Bemowo. Wpadli złodzieje automatów

2013-12-31 3:00

Policjanci z Bemowa mieli nosa. Patrol zatrzymał do kontroli mercedesa vito. Najpierw okazało się, że kierujący nim Marcin B. (36 l.) nie ma do tego uprawnień, a otwierając bagażnik, znaleźli trzy automaty do gier oraz dwa łomy. Okazało się, że 36-latek wraz z kolegami Robertem G. i Rafałem W. włamali się chwilę wcześniej do salonu gier przy ul. Wrocławskiej. Mężczyźni zostali zatrzymani.
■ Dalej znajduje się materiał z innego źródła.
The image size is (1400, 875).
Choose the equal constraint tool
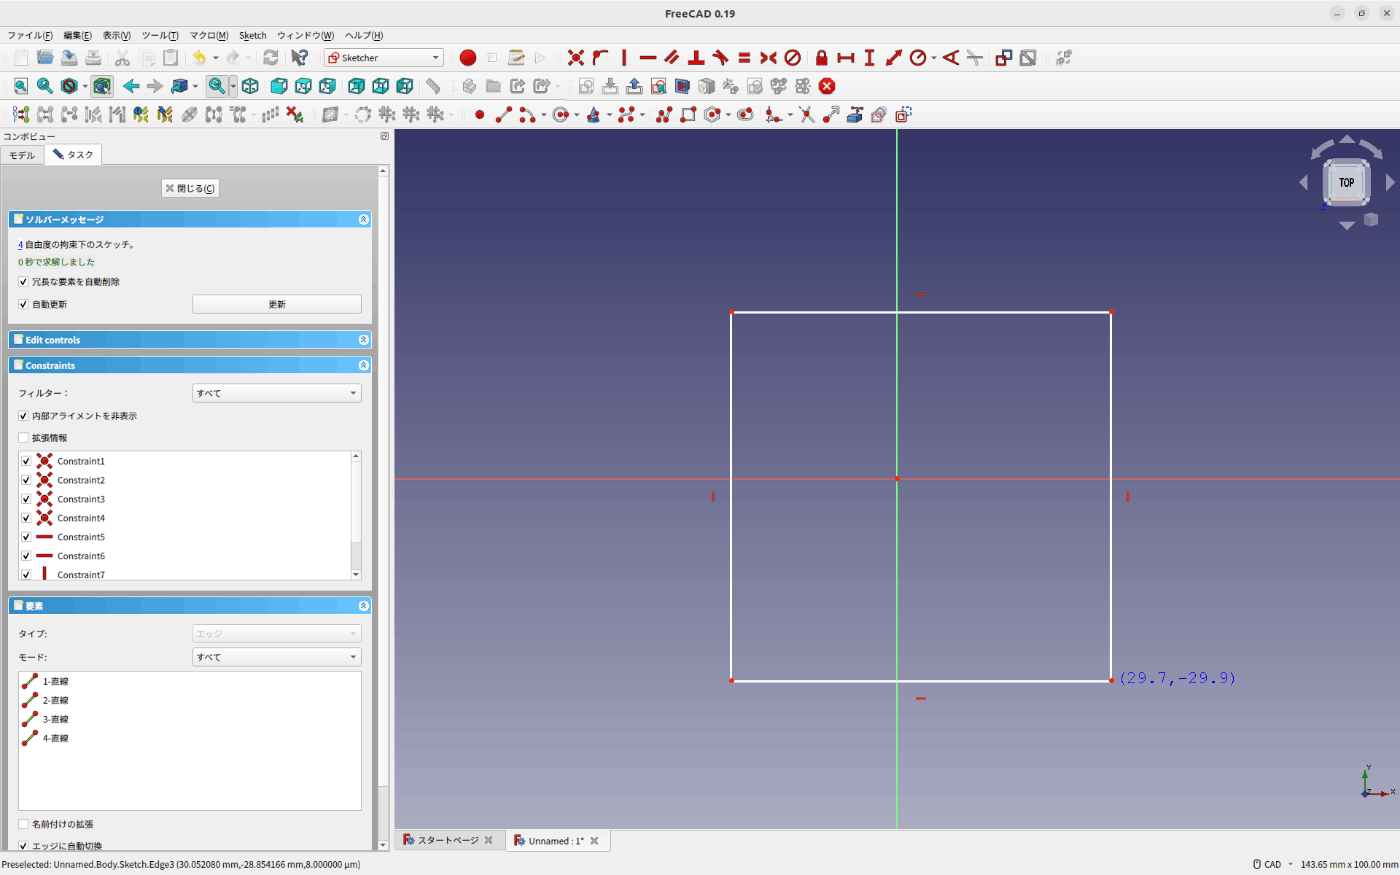pos(744,58)
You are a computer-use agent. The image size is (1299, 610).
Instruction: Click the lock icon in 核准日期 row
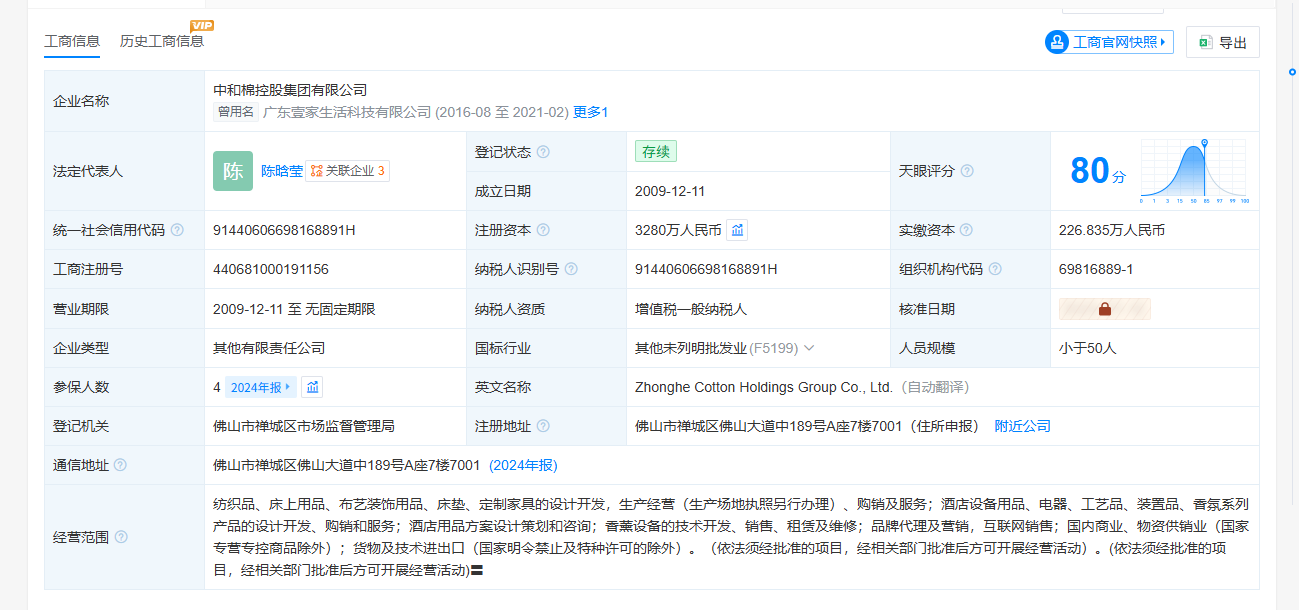(x=1104, y=309)
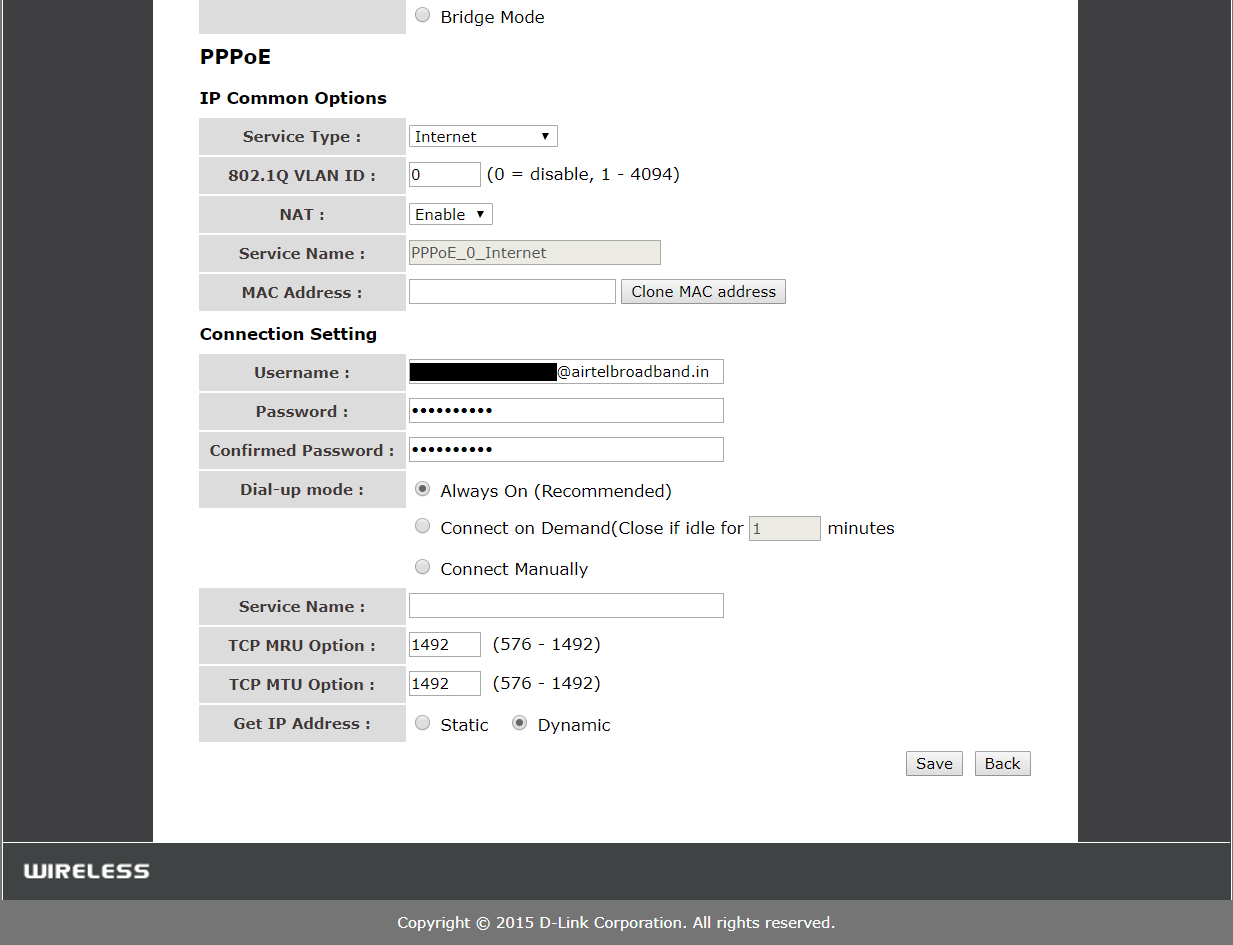
Task: Select Always On (Recommended) dial-up mode
Action: pos(423,490)
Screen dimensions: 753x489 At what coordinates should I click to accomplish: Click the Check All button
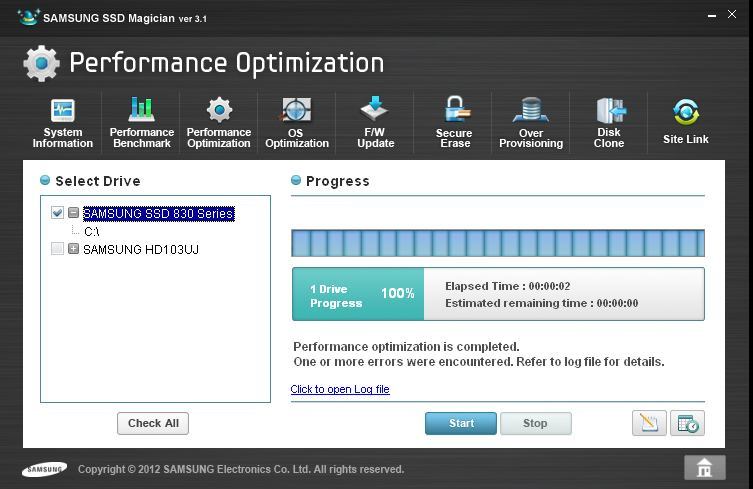(153, 423)
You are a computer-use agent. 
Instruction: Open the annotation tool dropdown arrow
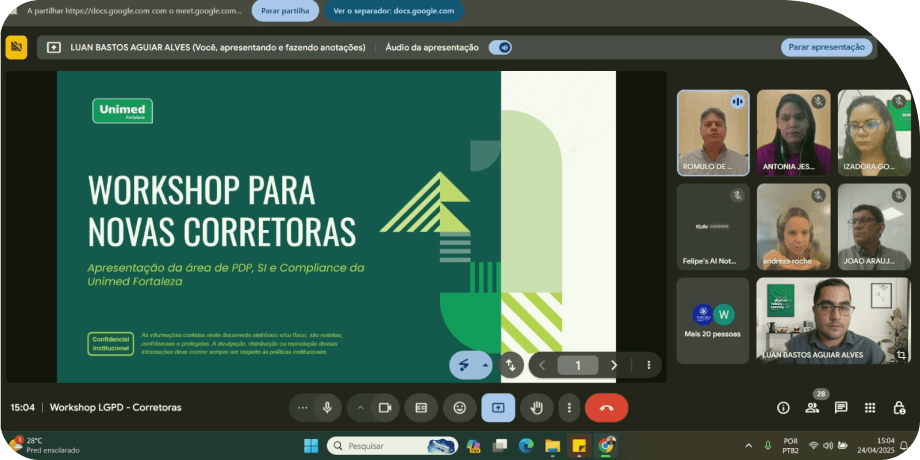pyautogui.click(x=485, y=366)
- Ustaliliśmy, że to niejedyne przestępstwo, jakie mają na swoim koncie. Z salonów gier w Sulejówku i Otwocku skradli 7 automatów - mówi podkom. Joanna Banaszewska z bemowskiej komendy. Ale w garażu Roberta G. policjanci znaleźli 21 maszyn do gier, a w altance Roberta G. kolejne dwie.

Policja wyjaśnia, skąd pochodzą automaty i jakie straty ponieśli ich właściciele. Złodzieje nie zostali aresztowani, ale muszą regularnie meldować się na komisariacie. Za kradzieże maszyn do gier grozi im do 10 lat więzienia.